Exercise goal — Give the number of lines in the data that contain the word "status"; no other text is needed.

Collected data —
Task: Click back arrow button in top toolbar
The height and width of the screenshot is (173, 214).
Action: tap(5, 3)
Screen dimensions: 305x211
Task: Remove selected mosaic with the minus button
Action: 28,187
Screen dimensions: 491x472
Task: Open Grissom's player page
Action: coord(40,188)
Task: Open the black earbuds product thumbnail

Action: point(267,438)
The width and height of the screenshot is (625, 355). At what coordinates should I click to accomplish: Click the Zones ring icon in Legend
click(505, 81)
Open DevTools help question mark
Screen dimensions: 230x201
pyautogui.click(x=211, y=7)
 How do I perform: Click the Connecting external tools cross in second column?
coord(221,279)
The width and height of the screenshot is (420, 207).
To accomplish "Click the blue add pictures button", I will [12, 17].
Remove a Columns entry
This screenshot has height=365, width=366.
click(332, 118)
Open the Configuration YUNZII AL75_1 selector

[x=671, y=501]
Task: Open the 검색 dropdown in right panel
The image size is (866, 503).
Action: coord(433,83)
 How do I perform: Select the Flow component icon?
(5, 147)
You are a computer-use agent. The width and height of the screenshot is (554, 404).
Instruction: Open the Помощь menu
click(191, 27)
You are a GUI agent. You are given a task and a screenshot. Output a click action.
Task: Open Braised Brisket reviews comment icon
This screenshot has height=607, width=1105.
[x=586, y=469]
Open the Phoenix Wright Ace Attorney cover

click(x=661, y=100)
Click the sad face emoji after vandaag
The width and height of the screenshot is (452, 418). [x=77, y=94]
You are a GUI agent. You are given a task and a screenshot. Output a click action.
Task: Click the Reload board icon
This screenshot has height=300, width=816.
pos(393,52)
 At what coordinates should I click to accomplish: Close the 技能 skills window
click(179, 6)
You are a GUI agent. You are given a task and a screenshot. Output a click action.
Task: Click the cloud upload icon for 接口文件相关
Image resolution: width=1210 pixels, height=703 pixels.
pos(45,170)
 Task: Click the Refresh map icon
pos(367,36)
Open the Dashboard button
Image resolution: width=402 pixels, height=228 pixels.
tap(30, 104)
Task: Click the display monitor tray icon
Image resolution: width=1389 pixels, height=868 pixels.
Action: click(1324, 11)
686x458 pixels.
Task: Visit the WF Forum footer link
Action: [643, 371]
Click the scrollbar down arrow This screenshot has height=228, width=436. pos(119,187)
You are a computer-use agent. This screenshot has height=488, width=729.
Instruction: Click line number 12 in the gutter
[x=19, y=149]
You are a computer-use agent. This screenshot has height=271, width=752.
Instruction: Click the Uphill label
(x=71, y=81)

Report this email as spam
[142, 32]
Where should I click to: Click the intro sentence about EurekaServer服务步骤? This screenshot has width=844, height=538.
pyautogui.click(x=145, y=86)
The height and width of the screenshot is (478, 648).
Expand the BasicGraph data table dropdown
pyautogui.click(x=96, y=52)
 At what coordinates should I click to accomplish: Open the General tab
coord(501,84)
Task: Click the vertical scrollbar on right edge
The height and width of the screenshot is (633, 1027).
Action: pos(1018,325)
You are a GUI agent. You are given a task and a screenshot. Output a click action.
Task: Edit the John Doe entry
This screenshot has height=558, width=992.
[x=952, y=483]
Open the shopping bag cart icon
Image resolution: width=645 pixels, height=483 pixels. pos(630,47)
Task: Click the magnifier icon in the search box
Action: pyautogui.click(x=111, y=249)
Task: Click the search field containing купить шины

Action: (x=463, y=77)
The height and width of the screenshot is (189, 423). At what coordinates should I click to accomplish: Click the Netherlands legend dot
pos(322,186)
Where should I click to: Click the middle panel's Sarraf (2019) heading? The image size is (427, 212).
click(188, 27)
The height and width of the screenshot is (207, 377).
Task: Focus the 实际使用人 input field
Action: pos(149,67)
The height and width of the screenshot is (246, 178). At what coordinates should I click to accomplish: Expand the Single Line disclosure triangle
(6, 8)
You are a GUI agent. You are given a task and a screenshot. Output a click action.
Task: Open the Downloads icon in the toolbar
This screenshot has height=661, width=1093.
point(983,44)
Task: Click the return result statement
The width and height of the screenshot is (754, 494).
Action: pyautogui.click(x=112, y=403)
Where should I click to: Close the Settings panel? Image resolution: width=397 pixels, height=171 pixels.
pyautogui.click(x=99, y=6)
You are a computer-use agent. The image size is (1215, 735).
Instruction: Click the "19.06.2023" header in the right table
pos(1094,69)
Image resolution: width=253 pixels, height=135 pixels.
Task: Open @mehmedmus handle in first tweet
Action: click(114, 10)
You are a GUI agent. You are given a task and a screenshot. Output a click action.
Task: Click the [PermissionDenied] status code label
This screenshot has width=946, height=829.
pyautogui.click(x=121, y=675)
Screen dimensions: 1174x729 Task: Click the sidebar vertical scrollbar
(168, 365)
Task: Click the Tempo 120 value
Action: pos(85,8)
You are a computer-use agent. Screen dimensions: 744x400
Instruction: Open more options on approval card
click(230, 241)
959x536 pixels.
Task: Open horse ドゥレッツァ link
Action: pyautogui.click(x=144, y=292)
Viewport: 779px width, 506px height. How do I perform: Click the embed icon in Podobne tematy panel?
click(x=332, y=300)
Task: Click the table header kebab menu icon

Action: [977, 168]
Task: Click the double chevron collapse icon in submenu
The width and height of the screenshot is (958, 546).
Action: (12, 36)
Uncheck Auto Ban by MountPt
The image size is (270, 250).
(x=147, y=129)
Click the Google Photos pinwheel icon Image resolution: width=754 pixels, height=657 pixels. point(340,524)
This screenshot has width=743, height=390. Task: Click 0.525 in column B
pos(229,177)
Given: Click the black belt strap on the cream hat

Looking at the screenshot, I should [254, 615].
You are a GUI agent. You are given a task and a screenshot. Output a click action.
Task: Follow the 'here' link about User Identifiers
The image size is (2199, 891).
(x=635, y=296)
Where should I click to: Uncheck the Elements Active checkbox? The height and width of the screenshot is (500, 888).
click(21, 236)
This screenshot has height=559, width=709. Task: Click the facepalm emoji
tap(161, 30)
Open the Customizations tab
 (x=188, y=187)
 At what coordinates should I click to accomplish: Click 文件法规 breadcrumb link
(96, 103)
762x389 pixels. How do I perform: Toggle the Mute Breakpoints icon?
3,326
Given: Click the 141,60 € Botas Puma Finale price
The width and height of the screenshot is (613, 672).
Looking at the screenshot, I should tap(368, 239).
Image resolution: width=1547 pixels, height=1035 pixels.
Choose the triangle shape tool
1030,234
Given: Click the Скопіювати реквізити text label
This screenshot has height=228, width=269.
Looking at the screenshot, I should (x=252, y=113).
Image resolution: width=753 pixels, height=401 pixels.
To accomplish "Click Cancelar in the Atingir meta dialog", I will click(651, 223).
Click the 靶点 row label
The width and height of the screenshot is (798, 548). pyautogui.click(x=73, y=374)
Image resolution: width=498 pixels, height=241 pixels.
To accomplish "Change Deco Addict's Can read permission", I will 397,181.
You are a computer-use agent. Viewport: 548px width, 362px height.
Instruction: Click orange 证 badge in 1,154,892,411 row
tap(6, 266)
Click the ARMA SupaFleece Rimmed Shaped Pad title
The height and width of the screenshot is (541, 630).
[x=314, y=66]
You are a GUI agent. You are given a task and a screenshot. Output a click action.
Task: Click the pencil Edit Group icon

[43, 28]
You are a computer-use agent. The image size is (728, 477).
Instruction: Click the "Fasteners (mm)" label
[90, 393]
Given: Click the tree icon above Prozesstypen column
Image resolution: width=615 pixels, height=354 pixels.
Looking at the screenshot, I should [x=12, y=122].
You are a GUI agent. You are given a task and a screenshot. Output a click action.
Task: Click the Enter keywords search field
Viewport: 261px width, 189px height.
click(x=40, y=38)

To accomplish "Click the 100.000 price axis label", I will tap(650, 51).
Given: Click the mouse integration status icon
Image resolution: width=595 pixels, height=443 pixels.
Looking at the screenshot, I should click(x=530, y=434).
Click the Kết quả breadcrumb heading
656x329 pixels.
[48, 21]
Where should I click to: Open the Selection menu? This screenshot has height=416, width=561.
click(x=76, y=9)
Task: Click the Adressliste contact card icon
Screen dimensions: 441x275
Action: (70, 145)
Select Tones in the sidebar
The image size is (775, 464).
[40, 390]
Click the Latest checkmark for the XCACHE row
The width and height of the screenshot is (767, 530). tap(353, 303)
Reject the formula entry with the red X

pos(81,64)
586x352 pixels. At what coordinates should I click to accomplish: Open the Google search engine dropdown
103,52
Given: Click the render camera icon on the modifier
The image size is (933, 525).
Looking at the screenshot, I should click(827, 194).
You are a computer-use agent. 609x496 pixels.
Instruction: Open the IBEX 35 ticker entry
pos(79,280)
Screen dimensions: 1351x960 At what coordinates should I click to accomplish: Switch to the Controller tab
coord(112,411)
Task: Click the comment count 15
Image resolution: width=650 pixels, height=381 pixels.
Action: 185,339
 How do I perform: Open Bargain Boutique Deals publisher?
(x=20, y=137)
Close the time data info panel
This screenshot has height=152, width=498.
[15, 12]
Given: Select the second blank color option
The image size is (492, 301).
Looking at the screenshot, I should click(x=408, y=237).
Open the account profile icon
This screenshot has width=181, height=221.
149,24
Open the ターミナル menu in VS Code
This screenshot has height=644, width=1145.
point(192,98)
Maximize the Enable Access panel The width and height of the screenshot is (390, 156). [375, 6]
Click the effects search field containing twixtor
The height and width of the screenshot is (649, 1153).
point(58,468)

Exercise solution — 2